The Southeast Asia Sustainable Tourism Facility will help countries identify and prepare environmentally sustainable tourism projects and catalyze private financing to support them. It will help businesses better operate tourism facilities and deliver digital tourism services.
The facility will also help policy makers design visa, online short-term rental, and other policies to attract longer-staying, higher-spending visitors and remote workers, allow more small entrepreneurs to legitimately operate accommodation services, and boost tourism tax revenues.
This new facility aims to help ADB’s developing member countries in Southeast Asia revive tourism, which has been hard hit by the COVID-19 pandemic, said ADB Principal Tourism Industry Specialist for Southeast Asia Steven Schipani.
Projects supported by the facility will develop green and resilient urban and transport infrastructure in secondary cities to improve the tourism sector’s competitiveness, help create jobs, protect the environment, and accelerate inclusive digital transformations, he added.
In 2019, travel and tourism accounted for 12.1 percent of Southeast Asia’s gross domestic product (GDP) and employed 42 million workers, mostly women working for small and medium-sized enterprises (SMEs).

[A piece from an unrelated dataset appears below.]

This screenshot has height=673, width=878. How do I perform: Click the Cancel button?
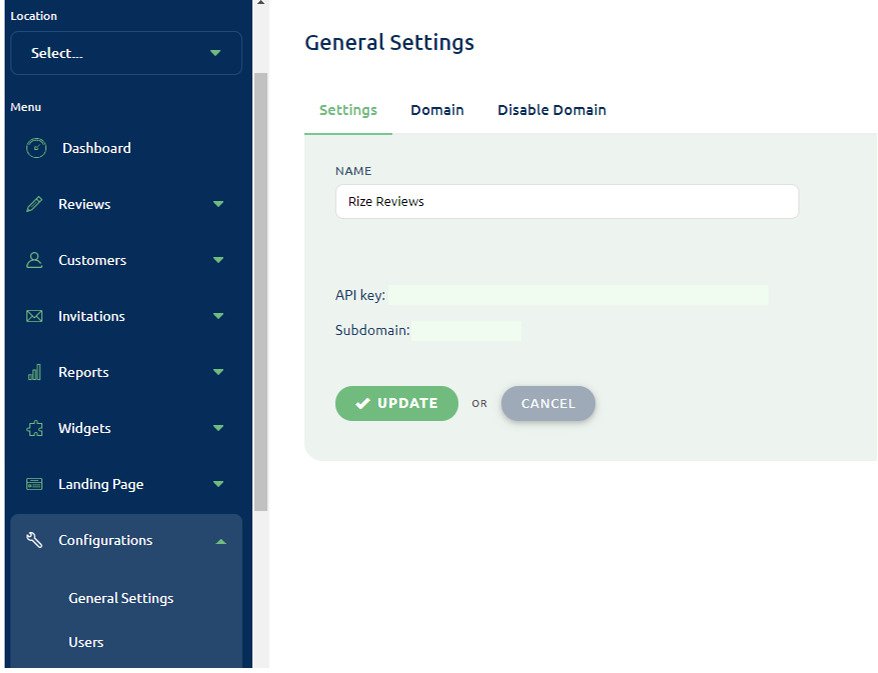[548, 403]
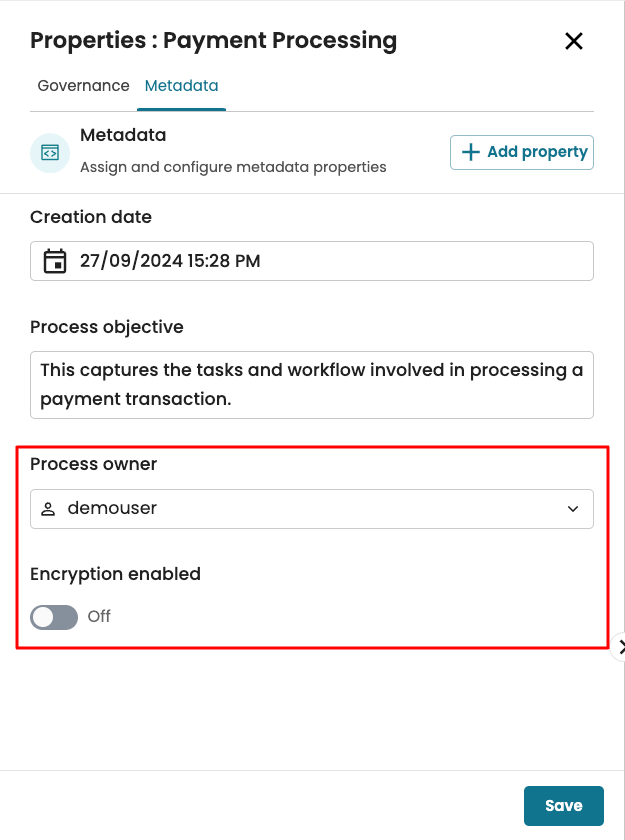Screen dimensions: 625x840
Task: Click the person icon in Process owner
Action: (x=48, y=509)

But international visitor arrivals dropped 82 percent in 2020 from 2019, while domestic tourism remains constrained by travel restrictions and reduced economic activity. The sector’s contribution to regional GDP fell by 53 percent in 2020, pushing more people into poverty.
The facility will support key tourism-related priorities set out by ASEAN and subregional tourism strategies in Southeast Asia.